The Salamander ML Book Gets an Update!

Hands-on Machine Learning with Scikit-Learn, Keras & TensorFlow : Concepts, Tools, and Techniques to Build Intelligent Systems

This book is here to help you get your job done.

So wrote Aurélien Géron, the author of this well-received book, now into its second edition. That is probably an understatement. Not only do you get things done, you also gain a good grasp of the ins and outs of machine learning (ML). When the first edition came out in early 2017, it instantly became a favourite of mine. Since then, there have been several updates to it – a testimony to both the pace at which this field moves as well as to the diligence of the author.

In the final quarter of 2019, the time was finally ripe for a new edition, coinciding with the official release of TensorFlow 2.0. If you have been following developments in TensorFlow, you will know that tf.keras was introduced as an implementation of the popular high-level Keras API. “Keras” has now been added to the title and several chapters were re-written or added. The print version of the book is now a whopping 856 pages! Despite that, the book never feels bloated or unwieldy. You can find the complete details of the changes here.

A good book provides a coherent structure, with chapters which can be read independently, yet contains cross-references to relate the focus topic of the moment with other topics explained elsewhere in the book. On this point the author has done an admirable job.

Table of Content

This new edition will continue to appeal to a broad section of ML practitioners. For a better understanding of the concepts behind models and techniques, it is a good book to start with. For more advanced folks, it also contains enough information for repeated referencing. Whether it is for a deeper understanding of support vector machines or an evaluation of the performance of different deep learning optimisers (Adam? Nadam?). I especially appreciate an entire new chapter (Chapter 9) on unsupervised learning which fills a glaring gap in the previous edition.

Just as in the first edition, code examples are available on GitHub. They now come ready to run on Google Colab (hurray!). Accompanying the code snippets are often descriptions in simple English so that nobody has to get lost.

Code followed by simple English!

With the introduction of Keras as the high-level API, knowledge of it alone is sufficient for most use cases in deep learning (95% according to the author). However, in specific cases, it becomes necessary to write lower level TensorFlow code. The author identifies such cases (e.g. custom loss function, custom layer) and goes through them in detail.

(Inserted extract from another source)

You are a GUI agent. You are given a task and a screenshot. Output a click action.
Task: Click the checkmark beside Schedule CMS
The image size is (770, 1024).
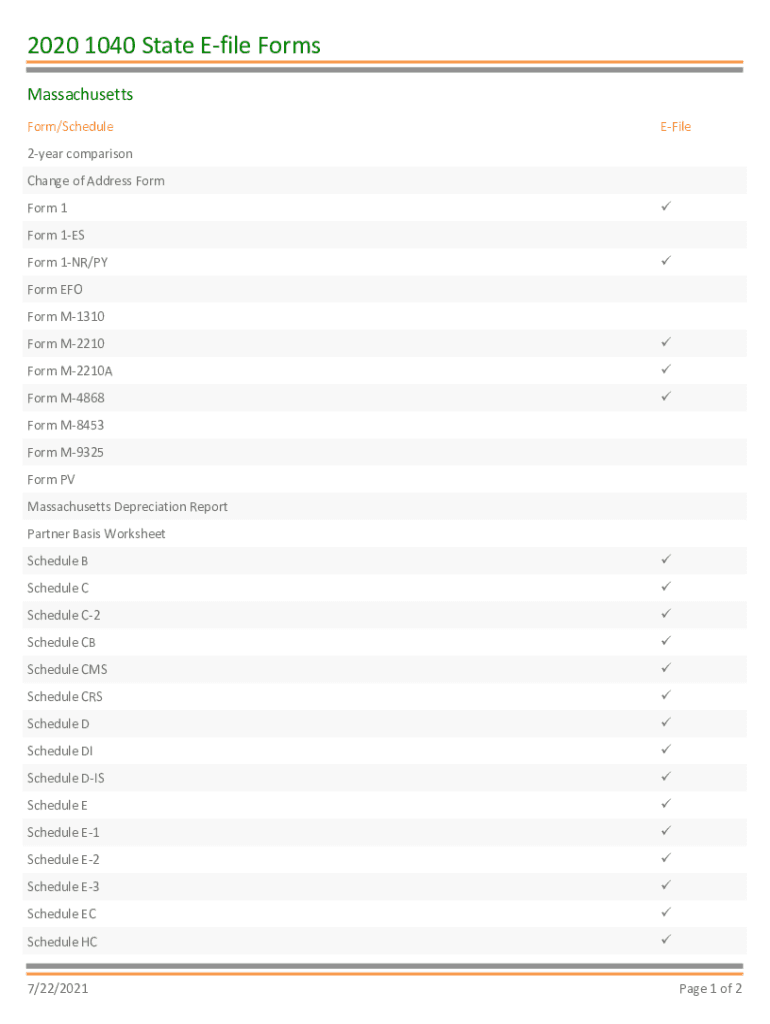(666, 668)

It is my personal belief that ML practitioners should get into the habit of reading quality academic papers, especially those describing the algorithms behind the libraries they use for modeling. The book makes useful references to such papers where applicable, whether for more traditional ML techniques (e.g. mini-batch K-means) or neural-based ones (e.g. SentencePiece), to aid the discussions. What makes a good practitioner is often the intimate knowledge of the inner workings of models which mediocre ones simply treat as back boxes. With such pointers to relevant external content, the usefulness of the book expands far beyond its pages.

In mid-2019, Google released TensorFlow Extended (TFX) as a framework to provide production-grade support for ML pipelines. This is not covered in the book and totally understandable as the industry progresses at breakneck speed. However, the author is certainly in touch with the developments and interested folks can peruse the slide deck he used to deliver a training at TensorFlow World 2019 in Santa Clara here. Perhaps we can look forward to chapter 19 being augmented or a totally new chapter 20 in future. In the nearer term, look out for this upcoming title dedicated to ML deployment which the author is currently reviewing.

To close off, I highly recommend this book to folks new on the ML journey (who will gain much practical knowledge) as well as to experts (who will benefit from the thoughtful organisation of the subject matter with additional material for further reading).

Hands-on Machine Learning with Scikit-Learn, Keras & TensorFlow : Concepts, Tools, and Techniques to Build Intelligent Systems is also a recommended book for machine learning in the AI Apprenticeship Field Guide.